What is a circuit breaker?
A circuit breaker is a design pattern that detects repeated failures when calling a remote service and temporarily stops sending requests to it, so one slow dependency cannot take down the entire system.
Theory
TL;DR
- Analogy: like the electrical breaker in your home - it trips on overload to protect the wiring, then resets after cooling down.
- Three states: Closed (all requests pass), Open (instant rejection), Half-Open (probe a few requests to check recovery).
- Main difference from retries: retries amplify load on a failing service; a circuit breaker stops all traffic until a recovery signal arrives.
- Use it when calling remote services where failure rate exceeds 10-20% in a time window.
- Pair with a fallback (cached data, default value) so users get something useful instead of an error page.
Quick example
const CircuitBreaker = require('opossum');
const axios = require('axios');
const breaker = new CircuitBreaker(async () => {
return axios.get('https://api.example.com/inventory');
}, {
timeout: 1000, // fail if no response in 1s
errorThresholdPercentage: 50, // open after 50% errors
resetTimeout: 5000 // try half-open after 5s
});
breaker.fallback(() => ({ available: false, source: 'cache' }));
breaker.fire().then(console.log);After hitting 50% errors, breaker.fire() returns the fallback immediately instead of waiting on a dead service.
How the three states work
Closed is the normal state. Requests pass through and the breaker counts errors in a sliding time window, typically the last N seconds via a ring buffer. When the error rate crosses the threshold, the state flips to Open.
Open means instant rejection.
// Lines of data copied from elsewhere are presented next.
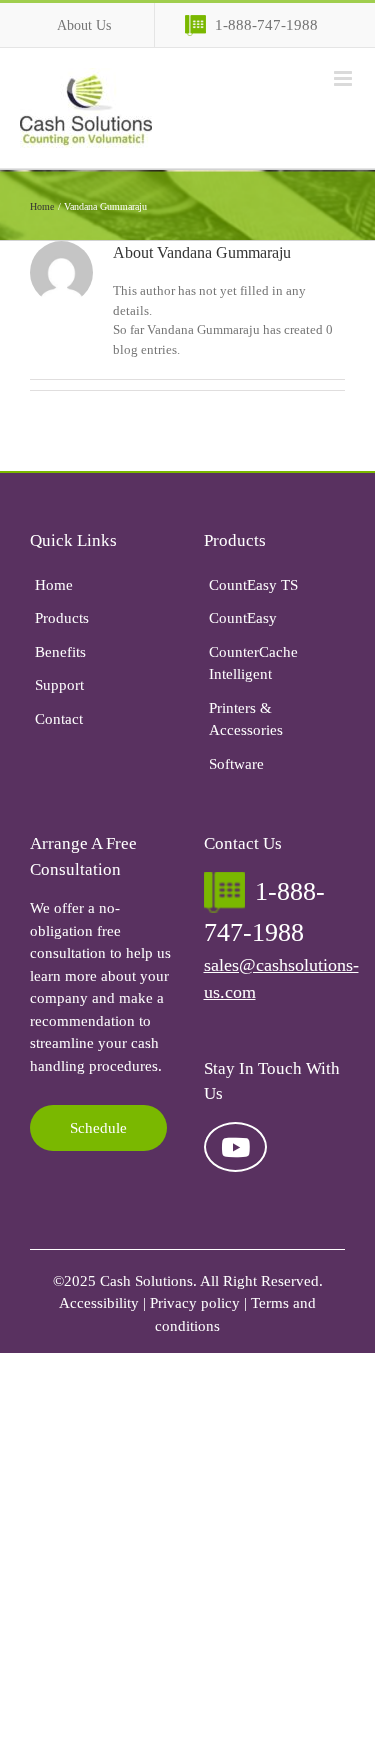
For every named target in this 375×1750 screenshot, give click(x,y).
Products (62, 618)
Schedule (98, 1128)
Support (59, 685)
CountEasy (243, 618)
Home (54, 585)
The breaker does not even attempt the call. It returns Promise.reject() or the configured fallback right away, then starts a timer counting down to the next check.
Half-Open is the recovery probe. After resetTimeout expires, the breaker lets 1-2 requests through. If they succeed, state goes back to Closed. If they fail, the breaker reopens and restarts the timer. This is where a subtle problem hides: in a cluster of 100 pods, all of them might probe at the same time, creating a thundering herd against an already struggling service. The fix is staggering probes, for example only pods where podIndex % 10 === 0 send the probe, or using leader election.
How it tracks failures internally
The breaker keeps a sliding window, usually implemented as a ring buffer (Hystrix calls it RingBitSet). It stores the last N outcomes as bits: 0 for success, 1 for failure. On each request it recalculates (failures / total) * 100. If that number exceeds errorThresholdPercentage AND the total count exceeds volumeThreshold, the breaker opens.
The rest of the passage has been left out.